After spending a good amount of time typing on the keyboard, we actually became quite quick and accurate despite its size. We have large hands that are perfectly suited on a standard 13 or 11-inch laptop keyboard, and while there are definitely things to get used to when moving to a smaller keyboard you can do so in a short amount of time. The biggest things for us were getting used to using the function ("fn") key to access special characters like apostrophes and quotes, as well as accessing Android navigation like "back" and "home."
Ergonomically, the kickstand puts the Nexus 7 at just the right angle for us to be comfortable with viewing it — which is a good thing because it isn't adjustable. The tablet is positioned towards the "top" of the case as well, meaning you're not craning your neck down as much as you would expect. Unless you have smaller than average hands you won't actually be using the palm rest for much of your palms, but we had no problems getting into a generally comfortable position while typing.
In terms of battery life, the keyboard case seems to hold up quite well. We charged our case the suggested 3-4 hours before pairing it up and using it, and even with hours of active connection and typing we didn't have to charge it up. This seems to be about par for the course for Bluetooth keyboards, and we're glad its the case here as well.
Does a 7-inch tablet really need a keyboard?

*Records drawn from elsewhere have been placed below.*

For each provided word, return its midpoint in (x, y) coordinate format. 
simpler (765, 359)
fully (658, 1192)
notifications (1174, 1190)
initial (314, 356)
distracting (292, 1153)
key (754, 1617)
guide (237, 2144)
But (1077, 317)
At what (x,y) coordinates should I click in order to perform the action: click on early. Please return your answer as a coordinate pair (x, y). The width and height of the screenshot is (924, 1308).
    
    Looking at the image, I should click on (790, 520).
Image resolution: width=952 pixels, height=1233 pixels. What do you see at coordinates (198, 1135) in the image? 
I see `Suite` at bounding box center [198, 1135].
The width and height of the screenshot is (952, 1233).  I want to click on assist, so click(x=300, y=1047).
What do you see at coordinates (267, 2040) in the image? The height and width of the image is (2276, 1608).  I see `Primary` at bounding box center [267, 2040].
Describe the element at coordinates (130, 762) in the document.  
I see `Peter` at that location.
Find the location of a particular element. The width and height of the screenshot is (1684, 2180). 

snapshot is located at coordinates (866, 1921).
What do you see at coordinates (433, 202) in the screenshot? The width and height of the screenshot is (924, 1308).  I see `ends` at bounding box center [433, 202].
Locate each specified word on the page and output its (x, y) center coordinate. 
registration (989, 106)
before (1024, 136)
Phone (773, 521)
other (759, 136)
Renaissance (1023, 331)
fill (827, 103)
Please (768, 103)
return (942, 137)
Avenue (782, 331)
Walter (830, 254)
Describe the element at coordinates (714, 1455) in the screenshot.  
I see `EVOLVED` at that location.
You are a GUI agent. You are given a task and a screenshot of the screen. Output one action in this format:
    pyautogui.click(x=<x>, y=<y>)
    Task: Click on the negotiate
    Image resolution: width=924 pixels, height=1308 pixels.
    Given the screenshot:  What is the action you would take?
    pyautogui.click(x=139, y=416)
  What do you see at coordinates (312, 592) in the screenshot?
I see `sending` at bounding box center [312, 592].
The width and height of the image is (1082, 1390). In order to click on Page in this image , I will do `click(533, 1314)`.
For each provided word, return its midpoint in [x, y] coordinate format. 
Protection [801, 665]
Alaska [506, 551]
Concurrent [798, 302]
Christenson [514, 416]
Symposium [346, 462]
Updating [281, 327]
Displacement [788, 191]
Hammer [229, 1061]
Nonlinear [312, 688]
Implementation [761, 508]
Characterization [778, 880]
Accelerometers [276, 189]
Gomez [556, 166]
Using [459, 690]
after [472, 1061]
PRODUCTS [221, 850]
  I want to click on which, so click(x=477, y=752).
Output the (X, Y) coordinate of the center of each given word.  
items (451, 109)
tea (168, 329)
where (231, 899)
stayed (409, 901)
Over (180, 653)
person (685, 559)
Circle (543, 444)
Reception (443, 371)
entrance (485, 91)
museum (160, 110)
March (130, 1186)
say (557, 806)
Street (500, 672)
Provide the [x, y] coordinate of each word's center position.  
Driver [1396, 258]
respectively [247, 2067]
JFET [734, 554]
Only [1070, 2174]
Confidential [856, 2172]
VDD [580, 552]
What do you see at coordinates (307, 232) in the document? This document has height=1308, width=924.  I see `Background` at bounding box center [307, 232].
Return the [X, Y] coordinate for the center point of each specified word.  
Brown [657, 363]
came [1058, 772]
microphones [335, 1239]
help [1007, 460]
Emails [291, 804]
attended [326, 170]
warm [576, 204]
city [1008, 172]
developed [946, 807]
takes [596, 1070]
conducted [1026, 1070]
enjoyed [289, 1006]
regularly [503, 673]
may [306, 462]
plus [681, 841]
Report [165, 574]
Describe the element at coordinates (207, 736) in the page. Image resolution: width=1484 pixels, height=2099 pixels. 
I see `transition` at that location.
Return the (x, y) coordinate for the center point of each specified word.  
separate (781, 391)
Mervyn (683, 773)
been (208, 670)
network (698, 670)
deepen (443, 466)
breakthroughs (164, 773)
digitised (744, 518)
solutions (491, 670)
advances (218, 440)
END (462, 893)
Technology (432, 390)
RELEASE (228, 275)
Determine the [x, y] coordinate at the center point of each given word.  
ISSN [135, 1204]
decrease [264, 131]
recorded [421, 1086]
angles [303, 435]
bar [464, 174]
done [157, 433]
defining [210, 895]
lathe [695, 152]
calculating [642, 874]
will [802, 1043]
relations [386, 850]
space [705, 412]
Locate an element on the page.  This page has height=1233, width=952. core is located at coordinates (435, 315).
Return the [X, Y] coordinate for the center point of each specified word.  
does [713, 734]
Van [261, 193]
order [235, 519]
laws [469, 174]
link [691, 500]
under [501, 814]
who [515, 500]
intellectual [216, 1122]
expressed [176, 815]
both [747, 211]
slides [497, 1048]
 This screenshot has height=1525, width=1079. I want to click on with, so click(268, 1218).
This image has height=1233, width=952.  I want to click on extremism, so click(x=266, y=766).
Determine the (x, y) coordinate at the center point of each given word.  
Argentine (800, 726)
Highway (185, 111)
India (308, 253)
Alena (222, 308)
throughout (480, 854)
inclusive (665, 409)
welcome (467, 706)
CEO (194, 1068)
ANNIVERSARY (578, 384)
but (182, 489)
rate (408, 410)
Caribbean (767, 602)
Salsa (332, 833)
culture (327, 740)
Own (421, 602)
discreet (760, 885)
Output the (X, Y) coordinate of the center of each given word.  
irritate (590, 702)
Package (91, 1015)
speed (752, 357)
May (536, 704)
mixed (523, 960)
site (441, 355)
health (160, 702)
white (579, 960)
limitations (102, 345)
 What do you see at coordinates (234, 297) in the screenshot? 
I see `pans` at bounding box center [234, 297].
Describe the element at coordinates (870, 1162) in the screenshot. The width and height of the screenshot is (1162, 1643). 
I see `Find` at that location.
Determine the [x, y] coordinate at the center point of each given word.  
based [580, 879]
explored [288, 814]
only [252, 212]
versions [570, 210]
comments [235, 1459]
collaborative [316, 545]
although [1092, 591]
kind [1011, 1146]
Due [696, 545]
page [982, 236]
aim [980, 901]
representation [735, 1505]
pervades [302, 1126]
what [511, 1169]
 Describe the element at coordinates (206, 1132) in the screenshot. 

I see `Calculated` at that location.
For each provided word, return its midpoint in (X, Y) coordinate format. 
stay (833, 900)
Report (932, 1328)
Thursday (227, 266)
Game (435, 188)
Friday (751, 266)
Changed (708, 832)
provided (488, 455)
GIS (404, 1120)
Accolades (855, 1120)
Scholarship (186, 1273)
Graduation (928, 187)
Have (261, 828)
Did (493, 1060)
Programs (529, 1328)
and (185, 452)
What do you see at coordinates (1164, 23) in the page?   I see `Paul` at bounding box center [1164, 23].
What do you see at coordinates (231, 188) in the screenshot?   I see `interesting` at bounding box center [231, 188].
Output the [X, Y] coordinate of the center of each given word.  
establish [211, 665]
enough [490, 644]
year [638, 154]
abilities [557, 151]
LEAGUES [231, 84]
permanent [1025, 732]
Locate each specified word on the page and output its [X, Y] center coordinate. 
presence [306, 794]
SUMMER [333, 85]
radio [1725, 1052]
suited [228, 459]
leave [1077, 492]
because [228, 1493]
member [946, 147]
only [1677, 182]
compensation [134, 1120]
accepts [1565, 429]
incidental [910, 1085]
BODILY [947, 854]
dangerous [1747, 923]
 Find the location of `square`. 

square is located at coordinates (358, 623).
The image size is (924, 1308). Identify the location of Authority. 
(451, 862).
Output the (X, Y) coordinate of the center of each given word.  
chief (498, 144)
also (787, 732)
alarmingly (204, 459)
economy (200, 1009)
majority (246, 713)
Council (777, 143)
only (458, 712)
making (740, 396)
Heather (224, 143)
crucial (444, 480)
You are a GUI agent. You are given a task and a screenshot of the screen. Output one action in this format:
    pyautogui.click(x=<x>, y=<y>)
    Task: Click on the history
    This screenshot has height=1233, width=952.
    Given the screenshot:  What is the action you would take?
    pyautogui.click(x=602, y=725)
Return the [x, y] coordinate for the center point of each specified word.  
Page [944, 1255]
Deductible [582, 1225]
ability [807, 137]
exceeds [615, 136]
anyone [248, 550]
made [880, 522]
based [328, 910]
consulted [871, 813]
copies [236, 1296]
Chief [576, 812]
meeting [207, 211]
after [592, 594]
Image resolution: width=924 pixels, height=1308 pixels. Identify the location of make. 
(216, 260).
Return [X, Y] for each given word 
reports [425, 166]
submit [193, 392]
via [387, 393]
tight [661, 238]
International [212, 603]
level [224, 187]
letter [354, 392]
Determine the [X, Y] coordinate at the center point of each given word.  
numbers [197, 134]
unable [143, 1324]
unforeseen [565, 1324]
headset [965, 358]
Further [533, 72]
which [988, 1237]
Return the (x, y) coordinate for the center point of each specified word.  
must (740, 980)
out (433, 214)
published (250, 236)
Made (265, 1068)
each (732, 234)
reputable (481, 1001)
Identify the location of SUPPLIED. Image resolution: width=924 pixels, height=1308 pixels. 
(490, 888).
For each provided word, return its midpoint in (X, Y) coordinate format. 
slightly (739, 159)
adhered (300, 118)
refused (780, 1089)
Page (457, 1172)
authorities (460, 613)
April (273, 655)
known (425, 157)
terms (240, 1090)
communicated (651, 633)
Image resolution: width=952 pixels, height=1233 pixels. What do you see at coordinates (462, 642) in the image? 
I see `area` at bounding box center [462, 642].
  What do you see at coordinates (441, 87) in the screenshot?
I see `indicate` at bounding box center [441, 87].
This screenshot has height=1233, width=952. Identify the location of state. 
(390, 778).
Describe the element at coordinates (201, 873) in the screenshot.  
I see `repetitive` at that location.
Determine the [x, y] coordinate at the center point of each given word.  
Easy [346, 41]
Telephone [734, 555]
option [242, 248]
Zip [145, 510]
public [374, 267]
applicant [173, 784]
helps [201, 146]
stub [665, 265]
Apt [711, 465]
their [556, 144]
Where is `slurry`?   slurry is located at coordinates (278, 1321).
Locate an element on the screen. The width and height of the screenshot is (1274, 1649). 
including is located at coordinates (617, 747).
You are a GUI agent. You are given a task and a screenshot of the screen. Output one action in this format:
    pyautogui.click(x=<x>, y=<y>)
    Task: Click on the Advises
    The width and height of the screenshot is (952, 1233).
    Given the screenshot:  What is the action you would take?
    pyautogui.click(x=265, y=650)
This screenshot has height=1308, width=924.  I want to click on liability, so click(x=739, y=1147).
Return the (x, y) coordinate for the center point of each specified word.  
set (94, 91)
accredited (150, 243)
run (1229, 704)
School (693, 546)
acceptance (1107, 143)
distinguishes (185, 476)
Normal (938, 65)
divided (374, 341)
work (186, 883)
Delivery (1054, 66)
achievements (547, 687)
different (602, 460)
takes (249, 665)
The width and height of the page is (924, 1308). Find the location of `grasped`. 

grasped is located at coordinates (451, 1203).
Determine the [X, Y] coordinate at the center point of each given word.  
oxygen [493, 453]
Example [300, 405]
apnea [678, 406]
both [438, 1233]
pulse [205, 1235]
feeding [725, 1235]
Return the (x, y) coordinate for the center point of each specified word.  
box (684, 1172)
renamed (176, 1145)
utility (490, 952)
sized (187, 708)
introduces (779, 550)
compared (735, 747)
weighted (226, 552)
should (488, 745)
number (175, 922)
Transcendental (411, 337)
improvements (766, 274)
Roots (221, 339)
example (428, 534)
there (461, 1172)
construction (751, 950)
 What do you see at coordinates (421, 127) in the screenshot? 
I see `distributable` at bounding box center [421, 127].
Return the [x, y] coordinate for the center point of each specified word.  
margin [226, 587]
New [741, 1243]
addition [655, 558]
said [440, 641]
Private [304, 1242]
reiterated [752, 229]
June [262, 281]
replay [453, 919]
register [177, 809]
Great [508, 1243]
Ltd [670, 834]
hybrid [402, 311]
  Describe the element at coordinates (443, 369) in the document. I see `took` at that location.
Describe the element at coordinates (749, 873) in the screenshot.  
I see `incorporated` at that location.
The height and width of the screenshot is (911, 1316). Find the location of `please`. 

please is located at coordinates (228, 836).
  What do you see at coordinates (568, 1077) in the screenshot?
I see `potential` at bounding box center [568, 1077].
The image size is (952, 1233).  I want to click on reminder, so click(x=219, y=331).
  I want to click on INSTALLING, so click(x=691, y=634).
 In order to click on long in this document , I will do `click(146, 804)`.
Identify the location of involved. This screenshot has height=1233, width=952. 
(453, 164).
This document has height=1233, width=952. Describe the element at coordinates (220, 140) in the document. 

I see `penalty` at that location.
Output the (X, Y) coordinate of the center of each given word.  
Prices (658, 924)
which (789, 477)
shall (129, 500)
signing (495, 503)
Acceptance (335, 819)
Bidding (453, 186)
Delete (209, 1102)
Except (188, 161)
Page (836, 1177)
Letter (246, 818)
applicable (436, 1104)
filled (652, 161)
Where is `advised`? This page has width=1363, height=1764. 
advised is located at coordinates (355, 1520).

After using the MiniSuit Keyboard Case and our own Nexus 7 (2013) to write this entire review, we're not entirely sold on the proposition of using a keyboard case on such a small device. It adds quite a bit of bulk and kills tablet-only use, all for a questionably-sized keyboard that pairs up with a small screen that isn't really suited to text input work in the first place. There's no doubt that a physical keyboard will always trump an on-screen one, but that doesn't always mean it's a good tradeoff.
If you see yourself needing to do lots of text input on your Nexus 7 (2013) and can deal with a generally cramped and quirky keyboard layout, the MiniSuit Keyboard Case might fit the bill for you. It adds a more thickness than your average folio case but gives you a nice build as well as keys with good travel and responsiveness — and for the price, it's hard to beat.